A doctor who works at a private clinic that’s been linked to queue-jumping denied telling a colleague the facility was set up as a way to thank wealthy donors to the University of Calgary medicine faculty.

After a one month break, the provincial inquiry examining queue-jumping in Alberta's publicly-funded health-care system resumed in Calgary Tuesday morning.

Several members of the Helios Wellness Centre — a private health-care facility — have been called to testify at the inquiry, including Dr. Douglas Caine, a physician at the clinic.

Caine was asked if he recalls telling gastroenterologist Dr. Jonathan Love during a tour of the facility that it exists as a way to reward people for big donations to the university.

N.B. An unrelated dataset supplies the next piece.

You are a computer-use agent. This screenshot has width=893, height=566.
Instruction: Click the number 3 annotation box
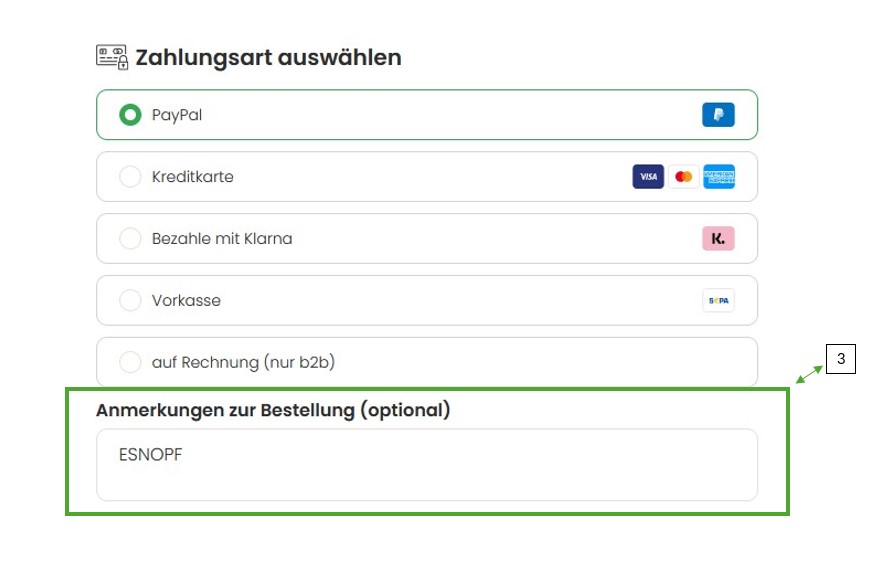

"I don't recall that," he said.

Caine said Helios is a non-profit organization and that any profits are donated to publicly-funded institutions, including the university’s Faculty of Medicine.

Caine founded Helios along with radiologist Dr. Chen Fong, who took the stand after him on Tuesday.

Fong rejected the suggestion that Helios was created to reward U of C medical school donors.

Helios makes revenues of between $3 to 3.5 million but the clinic diverts that profit to U of C fellowships and other fundraisers, he said.

Fong added the doctors at Helios are diligent patient advocates but they did not arrange queue-jumping at the Forzani and MacPhail Colon Cancer Screening Centre (CCSC), as has been alleged.

According to prior testimony at the inquiry, some patients who used the clinic were able to jump to the front of the line when they were referred to CCSC.

While ordinary patients had to wait up to three years for screening, the inquiry heard testimony that the favoured patients were referred, examined and treated within months. 

Helios clinic operator Leah Tschritter-Pawluck testified Tuesday that the manager at the colon cancer screening centre is a patient at the private clinic.

She said there are 670 patients at Helios, and they pay anywhere from $3,000 to $10,000 for access to executive-type health services.

Tschritter-Pawluck said she was aware of an up to eight-month backlog at the screening centre, but referrals emailed to a doctor there were not intended to get private patients in faster.

Staff at the centre said the favoured patients were booked for a colonoscopy much sooner than others who were already on the waiting list.